Problem description: Nothing but the lines from the one containing "[رياضيين ودعونا مبكرا" through the end of the entries below should be set down, each exactly as written.

Data listing:
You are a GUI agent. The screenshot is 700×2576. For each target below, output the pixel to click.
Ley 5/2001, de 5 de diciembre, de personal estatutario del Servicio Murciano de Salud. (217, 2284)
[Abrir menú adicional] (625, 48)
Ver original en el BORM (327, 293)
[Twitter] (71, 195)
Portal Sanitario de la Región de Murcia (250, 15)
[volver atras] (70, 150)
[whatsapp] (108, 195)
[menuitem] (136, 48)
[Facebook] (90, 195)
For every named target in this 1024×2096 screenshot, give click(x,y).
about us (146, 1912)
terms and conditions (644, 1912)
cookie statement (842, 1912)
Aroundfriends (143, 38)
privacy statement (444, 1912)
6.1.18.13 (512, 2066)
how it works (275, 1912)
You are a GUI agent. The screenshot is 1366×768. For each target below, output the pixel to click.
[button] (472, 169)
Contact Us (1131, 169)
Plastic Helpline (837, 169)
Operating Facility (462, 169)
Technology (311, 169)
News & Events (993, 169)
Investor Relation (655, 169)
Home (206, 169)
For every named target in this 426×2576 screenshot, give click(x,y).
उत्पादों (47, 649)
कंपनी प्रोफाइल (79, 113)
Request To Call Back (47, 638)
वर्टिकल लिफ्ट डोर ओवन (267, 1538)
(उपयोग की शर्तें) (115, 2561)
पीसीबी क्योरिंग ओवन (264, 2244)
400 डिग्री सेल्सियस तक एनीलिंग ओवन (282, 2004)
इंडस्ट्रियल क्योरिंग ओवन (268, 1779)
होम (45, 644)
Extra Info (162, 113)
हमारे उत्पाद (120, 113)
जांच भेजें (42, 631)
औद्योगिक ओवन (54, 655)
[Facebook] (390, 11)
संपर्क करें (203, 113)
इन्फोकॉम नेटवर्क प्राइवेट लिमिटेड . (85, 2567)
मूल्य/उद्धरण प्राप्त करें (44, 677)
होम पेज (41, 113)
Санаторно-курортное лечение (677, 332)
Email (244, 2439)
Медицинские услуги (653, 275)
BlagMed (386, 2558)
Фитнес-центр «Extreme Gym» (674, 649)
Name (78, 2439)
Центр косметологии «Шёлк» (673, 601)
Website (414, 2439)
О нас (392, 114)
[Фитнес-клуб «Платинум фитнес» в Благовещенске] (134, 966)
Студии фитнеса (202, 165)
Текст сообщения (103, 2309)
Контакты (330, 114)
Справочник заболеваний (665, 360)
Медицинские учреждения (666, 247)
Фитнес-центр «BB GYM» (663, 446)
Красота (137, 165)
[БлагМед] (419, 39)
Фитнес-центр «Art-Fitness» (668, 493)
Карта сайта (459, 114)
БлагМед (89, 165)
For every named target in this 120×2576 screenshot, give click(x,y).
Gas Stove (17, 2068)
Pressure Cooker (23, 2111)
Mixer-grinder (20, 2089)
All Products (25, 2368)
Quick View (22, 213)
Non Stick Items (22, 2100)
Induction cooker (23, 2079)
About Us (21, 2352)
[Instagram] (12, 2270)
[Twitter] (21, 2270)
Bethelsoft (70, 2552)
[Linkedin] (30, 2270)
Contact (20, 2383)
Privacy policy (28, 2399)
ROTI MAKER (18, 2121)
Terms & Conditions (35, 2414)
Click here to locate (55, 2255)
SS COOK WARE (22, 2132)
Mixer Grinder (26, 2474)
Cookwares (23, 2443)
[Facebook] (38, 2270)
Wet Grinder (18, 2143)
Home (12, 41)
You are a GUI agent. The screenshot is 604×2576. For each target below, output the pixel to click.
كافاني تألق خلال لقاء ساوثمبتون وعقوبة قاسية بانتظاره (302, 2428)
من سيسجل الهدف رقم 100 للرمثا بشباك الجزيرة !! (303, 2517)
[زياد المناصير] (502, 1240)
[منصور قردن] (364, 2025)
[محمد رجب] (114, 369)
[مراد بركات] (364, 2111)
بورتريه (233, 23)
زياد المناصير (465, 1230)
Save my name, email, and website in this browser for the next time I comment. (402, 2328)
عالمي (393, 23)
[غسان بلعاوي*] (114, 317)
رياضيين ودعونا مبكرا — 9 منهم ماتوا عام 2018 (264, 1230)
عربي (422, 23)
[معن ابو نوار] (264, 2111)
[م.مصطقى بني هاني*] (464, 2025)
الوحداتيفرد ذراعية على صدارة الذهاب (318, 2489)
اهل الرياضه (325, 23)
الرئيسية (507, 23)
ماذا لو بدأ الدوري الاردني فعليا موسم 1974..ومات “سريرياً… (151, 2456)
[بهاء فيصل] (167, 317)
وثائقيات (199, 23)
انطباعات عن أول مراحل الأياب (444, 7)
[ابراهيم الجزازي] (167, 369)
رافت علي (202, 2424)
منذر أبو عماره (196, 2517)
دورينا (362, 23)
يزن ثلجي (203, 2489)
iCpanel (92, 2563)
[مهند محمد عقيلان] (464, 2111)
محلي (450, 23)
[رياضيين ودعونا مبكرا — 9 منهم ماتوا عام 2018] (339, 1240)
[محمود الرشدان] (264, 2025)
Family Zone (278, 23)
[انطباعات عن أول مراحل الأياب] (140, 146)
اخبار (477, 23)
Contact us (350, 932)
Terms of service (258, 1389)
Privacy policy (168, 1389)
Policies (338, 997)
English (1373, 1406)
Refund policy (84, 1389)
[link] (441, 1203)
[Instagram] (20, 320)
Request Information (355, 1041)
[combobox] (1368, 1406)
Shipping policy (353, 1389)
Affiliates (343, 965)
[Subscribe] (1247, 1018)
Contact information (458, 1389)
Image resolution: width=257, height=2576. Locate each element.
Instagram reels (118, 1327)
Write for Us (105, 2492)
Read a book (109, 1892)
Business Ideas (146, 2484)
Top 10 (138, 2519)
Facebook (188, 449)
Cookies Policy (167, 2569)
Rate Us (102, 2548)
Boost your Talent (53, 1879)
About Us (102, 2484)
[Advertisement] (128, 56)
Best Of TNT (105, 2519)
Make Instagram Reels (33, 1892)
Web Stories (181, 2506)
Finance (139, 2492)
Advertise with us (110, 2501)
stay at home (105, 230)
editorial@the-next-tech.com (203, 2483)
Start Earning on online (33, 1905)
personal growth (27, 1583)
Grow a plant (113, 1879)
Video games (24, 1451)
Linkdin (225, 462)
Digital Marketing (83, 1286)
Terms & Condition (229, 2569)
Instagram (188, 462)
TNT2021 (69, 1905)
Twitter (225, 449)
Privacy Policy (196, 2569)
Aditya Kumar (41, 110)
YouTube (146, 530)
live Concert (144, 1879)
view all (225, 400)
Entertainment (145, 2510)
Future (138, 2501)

Response:
[رياضيين ودعونا مبكرا — 9 منهم ماتوا عام 2018] (339, 1240)
[محمود الرشدان] (264, 2025)
Family Zone (278, 23)
[انطباعات عن أول مراحل الأياب] (140, 146)
اخبار (477, 23)
Contact us (350, 932)
Terms of service (258, 1389)
Privacy policy (168, 1389)
Policies (338, 997)
English (1373, 1406)
Refund policy (84, 1389)
[link] (441, 1203)
[Instagram] (20, 320)
Request Information (355, 1041)
[combobox] (1368, 1406)
Shipping policy (353, 1389)
Affiliates (343, 965)
[Subscribe] (1247, 1018)
Contact information (458, 1389)
Image resolution: width=257, height=2576. Locate each element.
Instagram reels (118, 1327)
Write for Us (105, 2492)
Read a book (109, 1892)
Business Ideas (146, 2484)
Top 10 (138, 2519)
Facebook (188, 449)
Cookies Policy (167, 2569)
Rate Us (102, 2548)
Boost your Talent (53, 1879)
About Us (102, 2484)
[Advertisement] (128, 56)
Best Of TNT (105, 2519)
Make Instagram Reels (33, 1892)
Web Stories (181, 2506)
Finance (139, 2492)
Advertise with us (110, 2501)
stay at home (105, 230)
editorial@the-next-tech.com (203, 2483)
Start Earning on online (33, 1905)
personal growth (27, 1583)
Grow a plant (113, 1879)
Video games (24, 1451)
Linkdin (225, 462)
Digital Marketing (83, 1286)
Terms & Condition (229, 2569)
Instagram (188, 462)
TNT2021 (69, 1905)
Twitter (225, 449)
Privacy Policy (196, 2569)
Aditya Kumar (41, 110)
YouTube (146, 530)
live Concert (144, 1879)
view all (225, 400)
Entertainment (145, 2510)
Future (138, 2501)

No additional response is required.